# [INSTRUCTIONS FOR THE TASK]
Scale these records and write them out in full, from the line with "Task: Click the warning triangle sidebar icon" to the line with "At what coordinates should I click to accomplish: Click the help", with the requests kept as they are. Multiply every coordinate in the answers by 2.4 and round each result to a whole number, with halves rounded up.

# [SUPPLIED DATA]
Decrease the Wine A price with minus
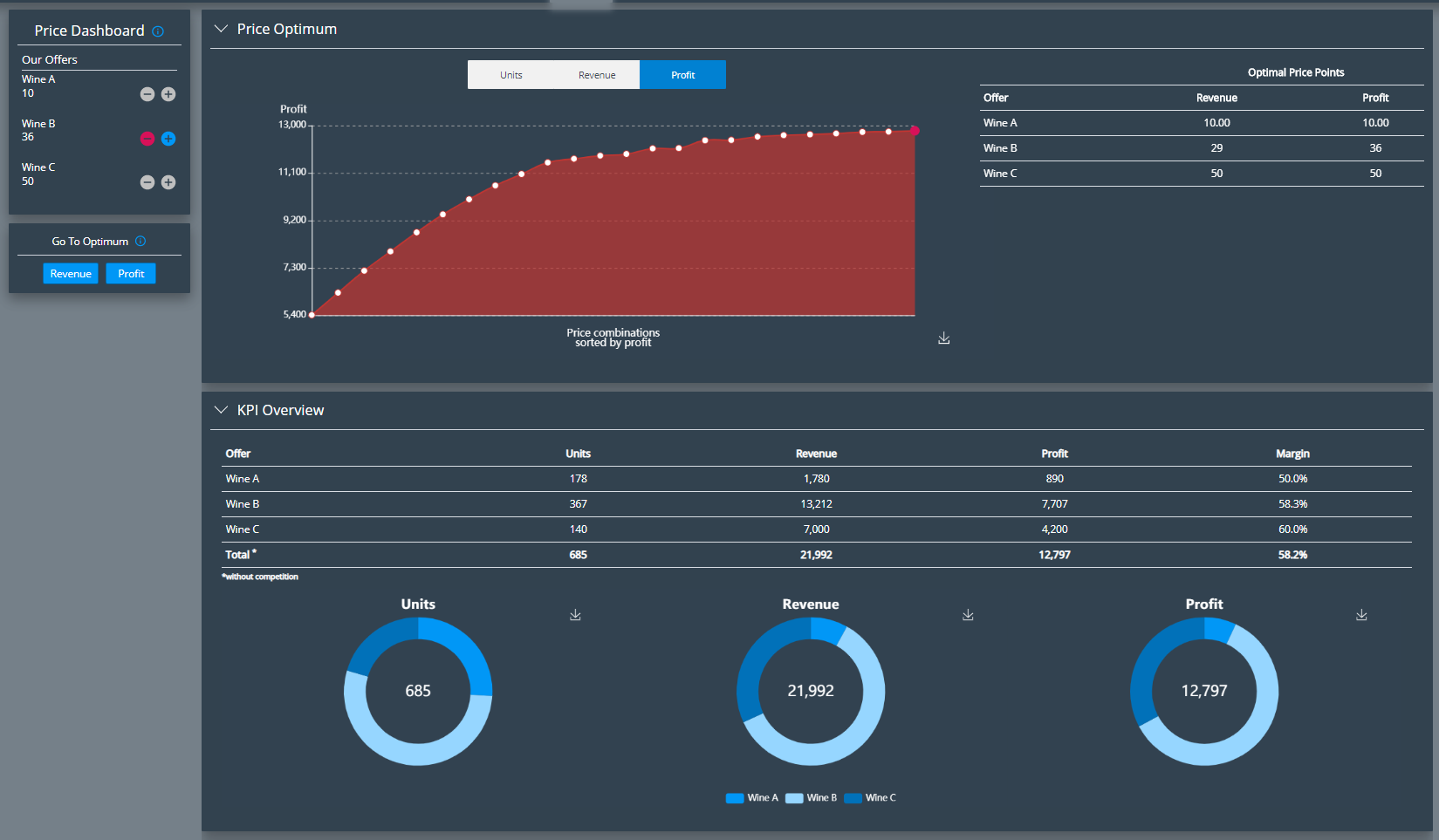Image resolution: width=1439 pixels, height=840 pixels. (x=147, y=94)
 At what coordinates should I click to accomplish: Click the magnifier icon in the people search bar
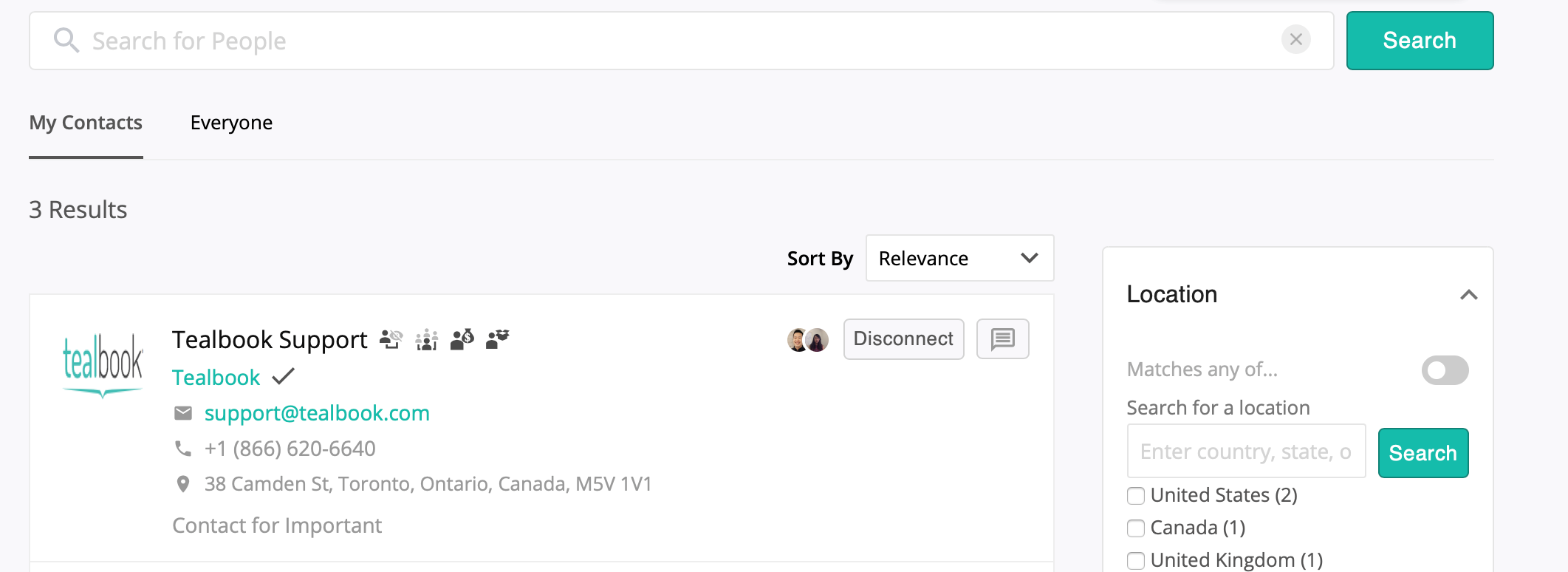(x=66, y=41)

---

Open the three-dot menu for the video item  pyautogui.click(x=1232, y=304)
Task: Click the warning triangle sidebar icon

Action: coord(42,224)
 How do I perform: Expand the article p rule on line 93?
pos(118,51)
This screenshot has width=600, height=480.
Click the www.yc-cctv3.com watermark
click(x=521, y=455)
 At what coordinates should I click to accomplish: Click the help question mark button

# [CORRECT RESPONSE]
Task: Click the warning triangle sidebar icon

Action: coord(101,538)
 How do I perform: Expand the article p rule on line 93?
pos(283,122)
This screenshot has width=600, height=480.
Click the www.yc-cctv3.com watermark
click(x=1250, y=1092)
 At what coordinates should I click to accomplish: Click the help question mark button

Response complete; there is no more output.